▶ [Text section]
※

THIS MONTH: “Things my friends say…a collection of funny and ridiculous conversations!*”
…Don’t judge me, but I have a quote book!
*Names have been replaced with initials to save embarrassment and reduce death threats
A: Bargains, bargains everywhere, I love a good sale.
MW: Yeah me too.
A: You don’t sound too enthused.
MW: Well it’s just annoying, there’s only a size 6 or 16 left. It’s like they tempt you with the prices, and then screw you with the sizes.
MT: “I was cleaning out my car, vacuuming out the boot you know, and when I looked into the spare wheel compartment I found my watch. That beautiful watch I got for my birthday, I have no idea how it got in there, but it reminded me of the rewards in cleaning. Plus, I found a half eaten Freddo in the back seat, it was melted but dayum…still tasty.”

※

▶ [Recorded information]
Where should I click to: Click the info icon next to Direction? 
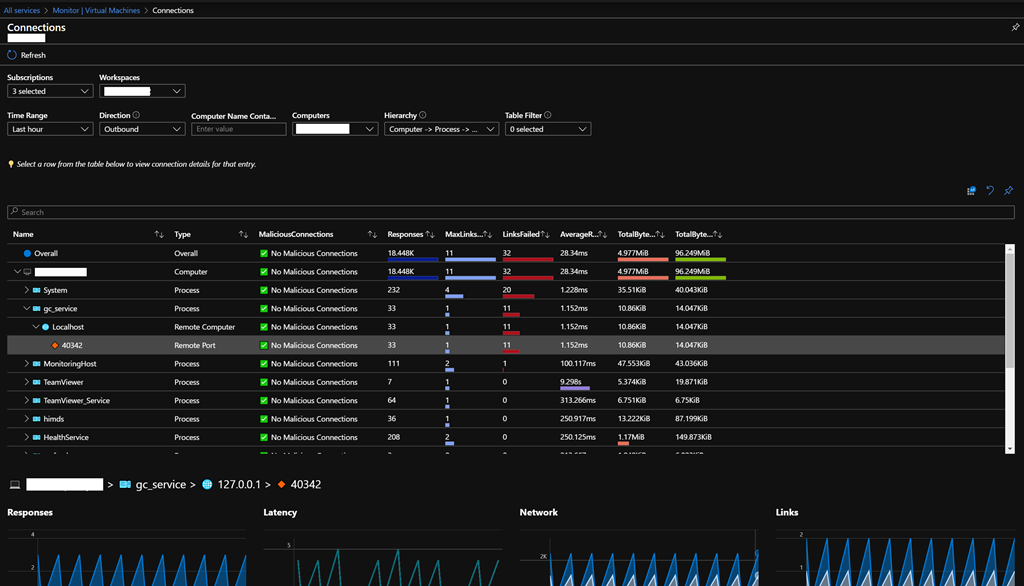pyautogui.click(x=136, y=115)
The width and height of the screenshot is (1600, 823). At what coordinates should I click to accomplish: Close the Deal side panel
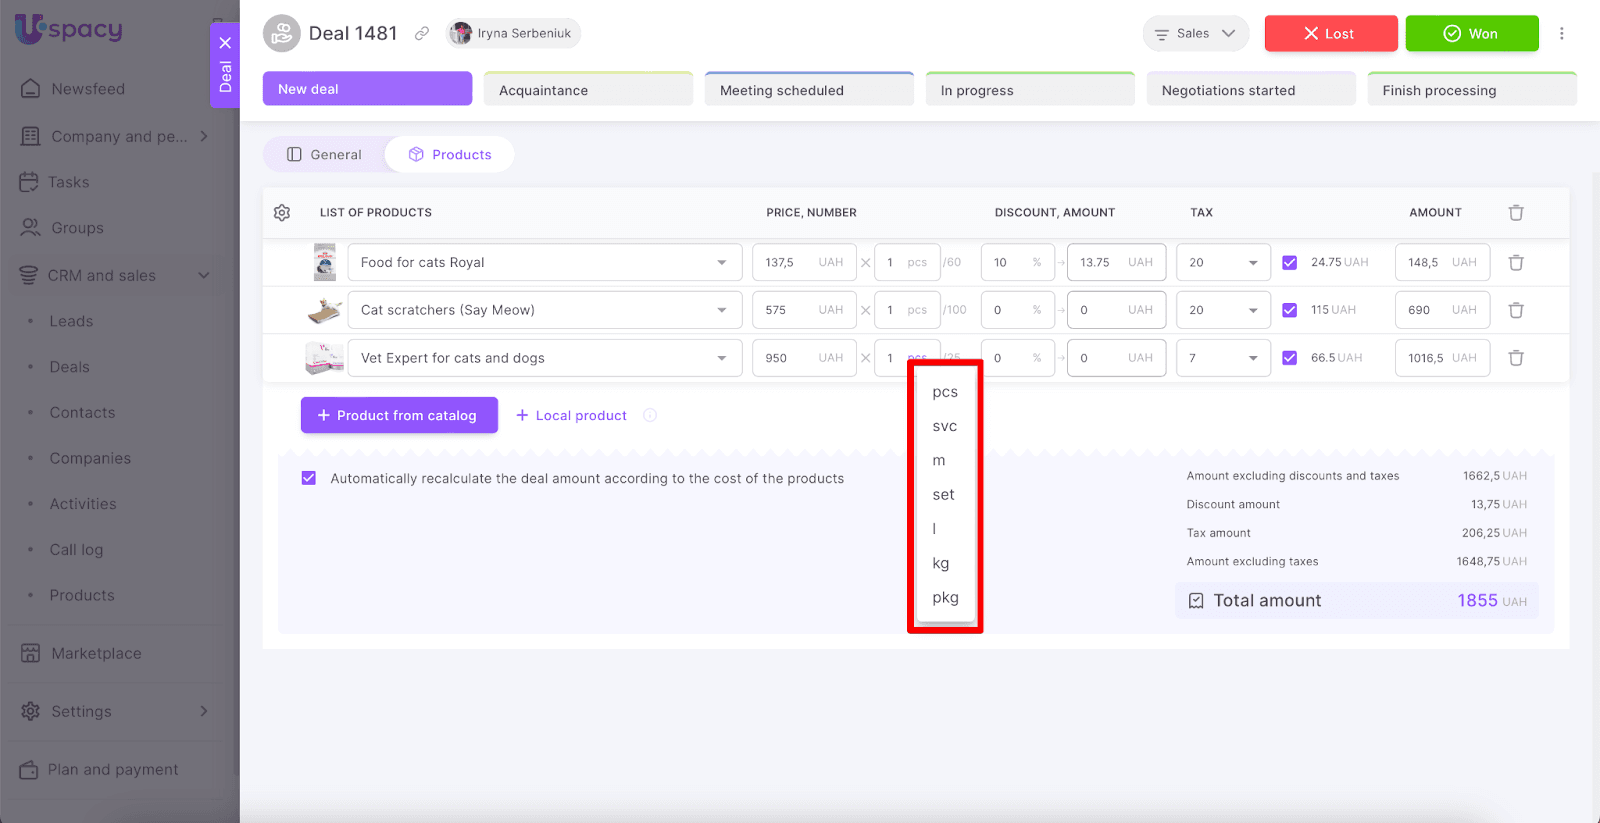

※

▶ [Objective]
From the collection of friends' quotes, reproduce the passage from "A: You don’t" up to and including "with the sizes.".

▶ [Solution to this problem]
A: You don’t sound too enthused.
MW: Well it’s just annoying, there’s only a size 6 or 16 left. It’s like they tempt you with the prices, and then screw you with the sizes.